`5H_(2)C_(2)O_(4)(aq)+2MnO_(4)(aq)+6H^(+)(aq) to 2Mn^(2+)(aq)+10CO_(2)(g)+8H_(2)O(l)` Oxalic acid, `H_(2)C_(2)O_(2)` , reacts with permanganate ion accroding to the balanced equation above. How many mL of 0.0154 M `KMnO_(4)` solution are required to react with 25.0mL of 0.0208 M `H_(2)C_(2)O_(4)` solution?

To solve the problem, we need to determine how many mL of a 0.0154 M KMnO4 solution are required to react with 25.0 mL of a 0.0208 M H2C2O4 solution based on the balanced chemical equation provided. ### Step-by-Step Solution: 1. **Identify the Reaction and Stoichiometry**: The balanced chemical equation is: \[ 5 \text{H}_2\text{C}_2\text{O}_4 + 2 \text{MnO}_4^- + 6 \text{H}^+ \rightarrow 2 \text{Mn}^{2+} + 10 \text{CO}_2 + 8 \text{H}_2\text{O} \] From the equation, we can see that 5 moles of oxalic acid (H2C2O4) react with 2 moles of permanganate ion (MnO4^-). 2. **Calculate the Number of Moles of H2C2O4**: We need to find the number of moles of H2C2O4 in 25.0 mL of a 0.0208 M solution. \[ \text{Moles of H2C2O4} = \text{Molarity} \times \text{Volume (in L)} = 0.0208 \, \text{mol/L} \times 0.025 \, \text{L} = 0.00052 \, \text{mol} \] 3. **Determine the Equivalent of H2C2O4**: The n-factor for H2C2O4 can be determined from the reaction.
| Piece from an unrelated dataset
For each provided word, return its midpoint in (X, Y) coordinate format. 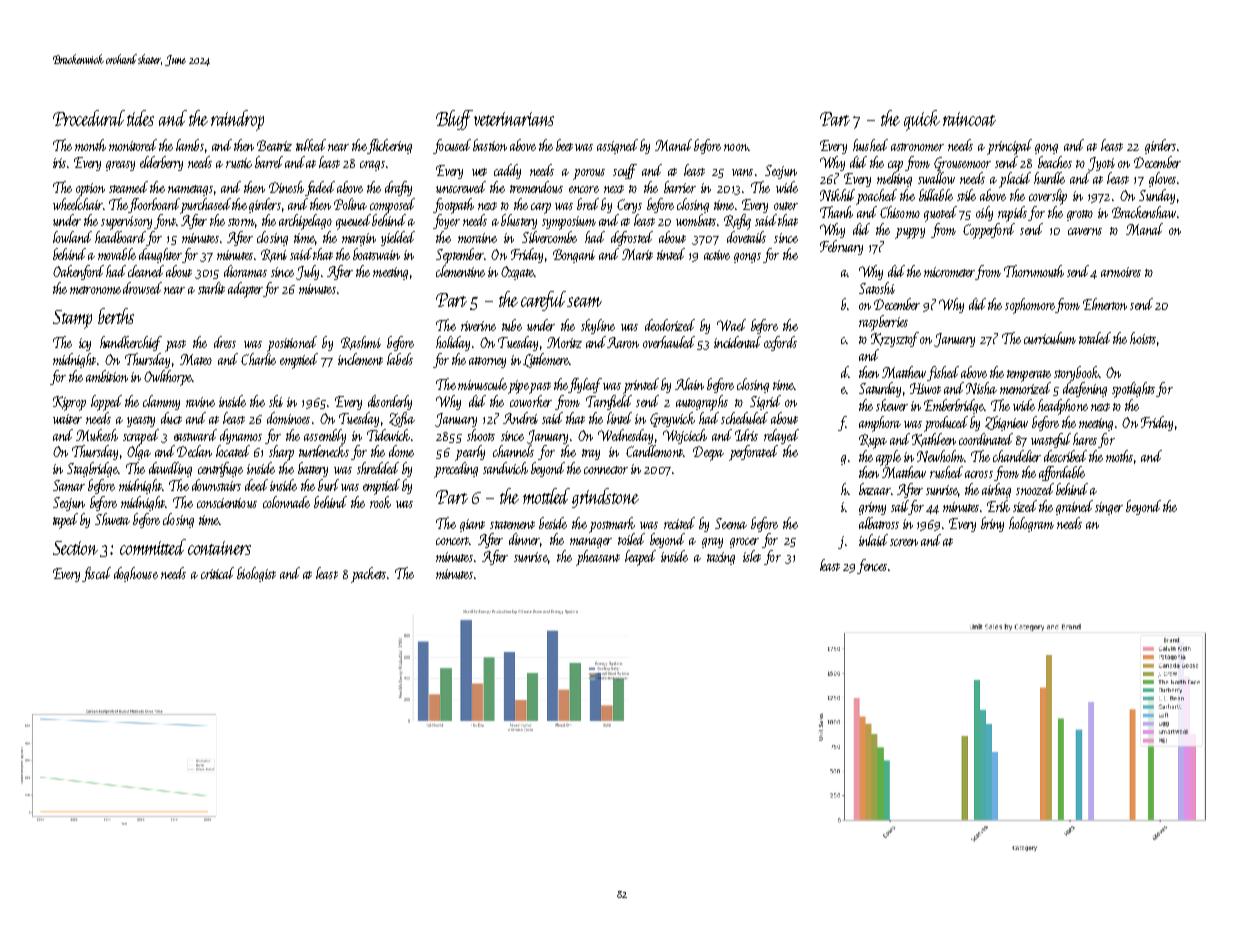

Since 5 moles of H2C2O4 yield 10 moles of CO2, the n-factor is 2 (as each mole of H2C2O4 provides 2 moles of CO2). \[ \text{Equivalents of H2C2O4} = \text{Moles} \times \text{n-factor} = 0.00052 \, \text{mol} \times 2 = 0.00104 \, \text{equivalents} \] 4. **Calculate the Equivalents of KMnO4 Needed**: From the stoichiometry of the reaction, 2 moles of MnO4^- react with 5 moles of H2C2O4, which means the n-factor for KMnO4 is 5. \[ \text{Equivalents of KMnO4} = \text{Equivalents of H2C2O4} = 0.00104 \, \text{equivalents} \] 5. **Find the Volume of KMnO4 Required**: Using the molarity of KMnO4 (0.0154 M), we can find the volume required to provide 0.00104 equivalents. \[ \text{Volume (L)} = \frac{\text{Equivalents}}{\text{Molarity}} = \frac{0.00104 \, \text{equivalents}}{0.0154 \, \text{mol/L}} = 0.0675 \, \text{L} \] Converting to mL: \[ \text{Volume (mL)} = 0.0675 \, \text{L} \times 1000 \, \text{mL/L} = 67.5 \, \text{mL} \] 6. **Final Calculation**: Since we need to find the volume of KMnO4 that corresponds to the equivalents of H2C2O4, we need to adjust based on the stoichiometric ratio from the balanced equation: \[ \text{Volume of KMnO4} = \frac{0.00104 \, \text{equivalents}}{5/2} = 0.000416 \, \text{equivalents} \] \[ \text{Volume (mL)} = \frac{0.000416 \, \text{equivalents}}{0.0154 \, \text{mol/L}} \times 1000 \, \text{mL/L} = 27.0 \, \text{mL} \] ### Final Answer: The volume of 0.0154 M KMnO4 solution required to react with 25.0 mL of 0.0208 M H2C2O4 solution is approximately **27.0 mL**.